Mile 227.2 RBD — Cargo Carriers Port Allen Fleet West Bank Mooring
As you paddle past the Port Allen Lock watch for barge fleeting right bank descending (West Bank) between miles 228.4 and 226. Inspect your 2007 USACE Mississippi River Maps: you can see this fleeting area as a rectangle formed by dashed grey lines. The best line of travel is far from this fleeting area. But this is as good a time as any to learn about fleeting: the hazards it presents for paddlers, and how to best navigate. The Rivergator won’t detail each and every fleeting area downstream, there are so many of them. But it will describe those of particular concern -- as well as those that present special opportunities (such as hidden campsites and picnic sites). This fleeting area is separated from the main channel by the Lower Baton Rouge freighter anchorage area below 227.
What are Fleeted Barges?
As you are leaving the Baton Rouge Industrial reach be wary of the rows of fleeted barges tied up alongside either bank. As you continue downstream towards New Orleans these areas will become larger and more frequent. You will soon have to paddle past miles and miles of fleeted barges. But then below New Orleans they will gradually diminish in size and length, and then entirely disappear altogether below Venice.
What are fleeted barges? When any industrial or agricultural facility are filling or emptying barges, they tie them up along the bank of the river, sometimes one at a time, but more often in longer lines multiple barges deep. Sometimes they're only one barge deep, sometimes they'll tie more than one side-by-side. In chemical corridor down below Baton Rouge they'll sometimes tie as many as a hundred long with ten or twelve deep! Most barges measure 35 x 250 feet but petroleum barges are often longer. The top end of any fleeted barges is an extremely dangerous place. Called the “rake” end, its the slanted side, slanting upwards like the prow of a ship. But here there is no easy escape. The water does not offer any sideways assistance pushing you away from danger, like it does at the prow of a ship. The broad rake end concentrates everything into one point, the point of no return: the water, the air, and you and your canoe or kayak get forced downwards, and then you get trapped below the slant. In this precarious position there is probably nothing that will keep you from being flipped over and sucked under the barges.
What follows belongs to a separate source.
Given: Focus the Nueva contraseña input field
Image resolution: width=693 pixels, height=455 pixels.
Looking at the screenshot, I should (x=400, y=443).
This possibility is not mere conjecture. In the early 2000s a couple was paddling downstream into Chemical Corridor after having made it there from the top of the river. So they knew what they were doing. But they had little experience with fleeted barges, because you don’t see many of them above Baton Rouge, and all of those above usually have several alternative lines of travel. Below Baton Rouge everything gets so crowded that you often have no choices. And so you have to paddle very near fleeted barges on windy days because there are tows, tugs, workboats and freighters crowding the rest of the river, and a dredge is set up nearby. The wind picked up as this couple paddled into one such section, into endless fleeted barges and a crowded river. They made a crossing and ended up directly above the upstream rake end of a line of fleeted barges. And then they got trapped. The wind and the fast water forced them inwards below the rake end in a double vector so powerful that even their best stroking did no good. Maybe there were other factors. Maybe one of them broke a paddle. Or had a stroke, or some other medical condition. Maybe they had not slept the night before. There are so many possible factors that could have added weight to the final moment when they went past the point of no return and got sucked under like being pulled into a black hole. We don’t know the whole story because they did not survive this catastrophe.
Always avoid paddling anywhere near the upstream ends of the barges -- the rake end -- where the water is pushing in and underneath their top ends. It might look like you could simply hop aboard in case of emergency, but you won't be able to! This is a trick of perspective on the big river. They are much higher off the water than they look. You will see fleeted barges within the above area in the West Baton Rouge area, and then also West Bank as you enter Missouri Bend, and many, many other places downstream.